The art market in Italy is worth four billion euros

The art industry in Italy generates a turnover of 1.46 billion euros, with a total economic impact on the country of 3.78 billion induced, and employs around 36,000 people in the entire production chain. On a European level, Italy represents 2% of the market with respect to the value of sales of works of art, a share that rises to 6% with the exit of the UK from the EU.

These are the main data of the research “Art: The value of industry in Italy”, carried out by the Nomisma Observatory and promoted by the Apollo Group, with the collaboration of Intesa Sanpaolo, and presented today in Rome. About 4 thousand modern and contemporary art galleries, antique dealers and auction houses represent some of the fundamental elements of the variegated Italian artistic mosaic, also made up of ancient and modern professionals such as those of restorers, consultants, logistics operators, insurance companies, national and international fairs and the world of academia.

The research was presented at Palazzo Rospigliosi in the presence of the Minister for Cultural Heritage, Dario Franceschini, General Roberto Riccardi of the Carabinieri Command for the Protection of Cultural Heritage and the Director General of the Uffizi, Eike Schmidt and the Art Advisory and Fair Value (Art, Culture and Historical Heritage Department) of Intesa Sanpaolo, Antonella Crippa.

The study, the first of its kind, aims to take a snapshot of the art market in Italy and its economic and employment impact on the country. Promoter of the initiative, the Apollo Group represents the art market in Italy and brings together the Italian Federation of Art Merchants, the National Association of Modern and Contemporary Art Galleries, the Antiquarians Association of Italy, the National Association Auction Houses, Logistica Arte, Phillips, Christie’s, Artcurial, Bolaffi, Wannenes, Bonhams, Sotheby’s, Il Ponte, Dorotheum, Shipping Team, and Arteria.
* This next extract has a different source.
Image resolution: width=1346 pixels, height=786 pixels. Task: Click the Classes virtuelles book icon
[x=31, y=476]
To estimate the real value of the art industry in Italy, the research considers the entire universe of operators who gravitate around the supply chain. The highly specialized sector believes that the main challenges facing our country are regulatory simplification, the reduction of the training-world of work gap and digitalisation. Winning them means allow Italy to regain its role as a “beauty factory” in the world.

In 2019, the turnover of auction houses, galleries, antique dealers and art dealers reached 1.04 billion euros, to which must be added 420 million euros from logistics, publications, insurance, fairs, education and restorers. For every euro of the turnover recorded in the art market, according to the multiplier effect calculated by the Nomisma researchers, an output of 2.60 euro is estimated, thus justifying the enormous overall economic impact on the country, equal to 3.78 billion euros. In this scenario, the Covid-19 pandemic has had the effect of accelerating some processes already highlighted in the sector, such as specialization and digitalization.
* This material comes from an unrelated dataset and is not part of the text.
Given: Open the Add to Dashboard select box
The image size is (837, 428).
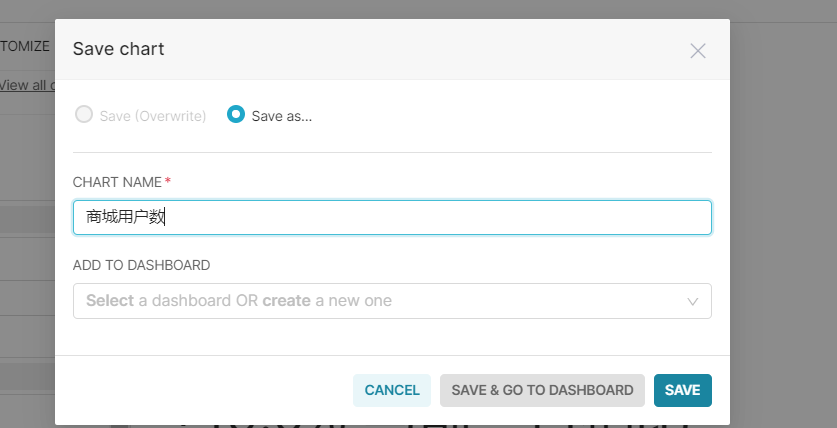Looking at the screenshot, I should tap(380, 301).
In fact, in recent years there has been a reduction in the number of players in the market against an increase in overall turnover. In 2019, 1,667 galleries operated in Italy, 610 fewer units than in 2011; situation similar to that of antique dealers, which from 1,890 in 2011 became 1,593 in 2019. However, transactions jumped 2%, compared to 2011.
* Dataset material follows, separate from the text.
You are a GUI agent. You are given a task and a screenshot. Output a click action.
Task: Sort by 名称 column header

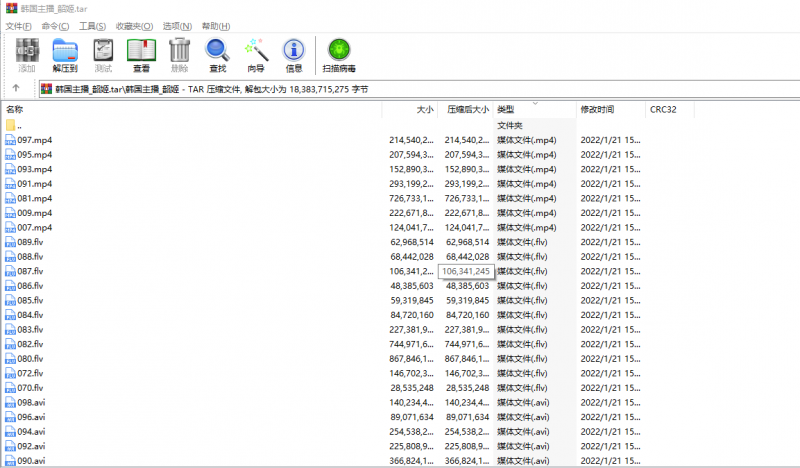(x=15, y=109)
The most virtuous and competitive companies emerge, able to specialize and adapt to the needs of the national and international market. The economic contraction caused by the pandemic has prompted realities to further implement digitization.

For example, compared to 2015, when only for 1 company out of 10 revenues from online sales accounted for more than 10%, it is estimated that by the end of 2021, 7 out of 10 companies will increase their turnover thanks to digital technology. The digital development of the sector has also made it possible to keep transactions stable: on average each operator made 221 transactions in 2020, compared to 224 in 2019. Covid-19 has only partially compromised the sector’s projection on international markets, so much so that in 2020, the contraction recorded in foreign turnover fell by only 3 percentage points compared to 2019.

Last year, the total and partial lockdowns, the cancellation of events and exhibitions impacted the turnover of companies and the growing demand for credit, affecting 33% of them. In 2021, the economic and financial emergency situation does not yet seem to have receded, so much so that 40% of companies recorded a greater need for credit for the continuation of their business.